___ STORED DATA

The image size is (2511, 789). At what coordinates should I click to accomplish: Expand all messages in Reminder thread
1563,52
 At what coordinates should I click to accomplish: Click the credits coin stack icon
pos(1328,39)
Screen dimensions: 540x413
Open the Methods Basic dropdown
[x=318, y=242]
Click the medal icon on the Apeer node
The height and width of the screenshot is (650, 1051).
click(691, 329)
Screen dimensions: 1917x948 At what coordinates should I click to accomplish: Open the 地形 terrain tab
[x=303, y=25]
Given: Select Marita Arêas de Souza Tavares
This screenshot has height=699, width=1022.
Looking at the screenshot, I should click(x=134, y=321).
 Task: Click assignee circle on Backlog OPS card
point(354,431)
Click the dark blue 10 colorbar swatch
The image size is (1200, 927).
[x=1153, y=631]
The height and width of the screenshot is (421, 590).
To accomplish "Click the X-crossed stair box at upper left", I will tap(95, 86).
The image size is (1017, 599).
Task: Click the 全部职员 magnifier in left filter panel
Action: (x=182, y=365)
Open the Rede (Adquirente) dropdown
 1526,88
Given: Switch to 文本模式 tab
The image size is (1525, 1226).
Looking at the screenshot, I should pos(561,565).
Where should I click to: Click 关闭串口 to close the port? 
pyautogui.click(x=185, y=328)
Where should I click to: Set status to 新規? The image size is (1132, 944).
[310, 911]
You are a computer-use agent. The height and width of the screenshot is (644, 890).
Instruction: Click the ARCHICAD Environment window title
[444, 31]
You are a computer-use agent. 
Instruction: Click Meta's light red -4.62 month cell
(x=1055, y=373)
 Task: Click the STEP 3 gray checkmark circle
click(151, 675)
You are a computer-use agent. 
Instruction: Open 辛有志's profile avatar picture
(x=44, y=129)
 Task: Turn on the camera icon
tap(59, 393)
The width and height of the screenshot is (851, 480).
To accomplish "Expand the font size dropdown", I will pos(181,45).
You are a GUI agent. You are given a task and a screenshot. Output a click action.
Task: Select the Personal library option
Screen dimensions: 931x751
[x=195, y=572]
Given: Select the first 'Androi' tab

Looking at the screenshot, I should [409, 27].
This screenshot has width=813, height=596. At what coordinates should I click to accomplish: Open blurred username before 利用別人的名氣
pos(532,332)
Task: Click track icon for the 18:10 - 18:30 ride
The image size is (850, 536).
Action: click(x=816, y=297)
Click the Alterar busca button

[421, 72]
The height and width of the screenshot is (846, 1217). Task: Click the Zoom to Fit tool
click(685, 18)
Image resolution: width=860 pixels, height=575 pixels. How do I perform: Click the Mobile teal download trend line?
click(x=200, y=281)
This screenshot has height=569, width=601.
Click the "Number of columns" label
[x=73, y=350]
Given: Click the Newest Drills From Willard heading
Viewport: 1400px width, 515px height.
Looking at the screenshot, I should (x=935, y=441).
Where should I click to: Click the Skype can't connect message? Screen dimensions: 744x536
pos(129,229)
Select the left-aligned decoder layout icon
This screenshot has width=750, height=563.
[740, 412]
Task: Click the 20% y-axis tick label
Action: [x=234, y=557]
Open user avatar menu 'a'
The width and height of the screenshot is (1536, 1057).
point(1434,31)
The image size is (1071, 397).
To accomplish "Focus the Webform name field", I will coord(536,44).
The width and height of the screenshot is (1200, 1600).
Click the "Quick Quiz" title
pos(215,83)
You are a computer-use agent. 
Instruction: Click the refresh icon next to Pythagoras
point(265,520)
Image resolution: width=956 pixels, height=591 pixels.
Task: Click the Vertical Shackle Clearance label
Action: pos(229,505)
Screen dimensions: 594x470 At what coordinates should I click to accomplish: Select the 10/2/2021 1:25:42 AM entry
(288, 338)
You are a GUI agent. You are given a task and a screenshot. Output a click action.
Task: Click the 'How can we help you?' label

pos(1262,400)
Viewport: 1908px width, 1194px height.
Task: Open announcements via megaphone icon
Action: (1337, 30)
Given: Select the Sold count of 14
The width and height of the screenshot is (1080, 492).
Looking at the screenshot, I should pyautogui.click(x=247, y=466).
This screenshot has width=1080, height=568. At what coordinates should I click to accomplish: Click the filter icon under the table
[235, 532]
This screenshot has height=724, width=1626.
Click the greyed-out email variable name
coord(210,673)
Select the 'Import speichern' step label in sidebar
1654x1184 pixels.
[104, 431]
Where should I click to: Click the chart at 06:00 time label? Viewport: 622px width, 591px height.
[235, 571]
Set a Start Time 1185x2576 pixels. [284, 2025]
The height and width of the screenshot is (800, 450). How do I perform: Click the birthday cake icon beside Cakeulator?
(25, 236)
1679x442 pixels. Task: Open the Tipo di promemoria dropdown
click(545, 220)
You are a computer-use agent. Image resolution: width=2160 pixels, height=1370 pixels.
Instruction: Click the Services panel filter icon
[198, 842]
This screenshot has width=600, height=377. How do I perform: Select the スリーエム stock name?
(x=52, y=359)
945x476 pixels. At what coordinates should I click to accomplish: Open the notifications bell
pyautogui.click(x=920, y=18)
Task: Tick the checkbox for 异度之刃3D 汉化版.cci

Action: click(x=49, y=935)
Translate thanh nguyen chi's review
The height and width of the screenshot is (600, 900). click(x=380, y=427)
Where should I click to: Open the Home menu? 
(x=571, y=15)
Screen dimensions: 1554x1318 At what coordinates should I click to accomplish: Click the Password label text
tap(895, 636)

______

### WHAT IS BEING ASKED
In the answer, include exactly the lines from the line containing "Where should I click to: Open the Home menu?" through the end of the data, and nothing else.

### RESPONSE
Where should I click to: Open the Home menu? 
(x=571, y=15)
Screen dimensions: 1554x1318 At what coordinates should I click to accomplish: Click the Password label text
tap(895, 636)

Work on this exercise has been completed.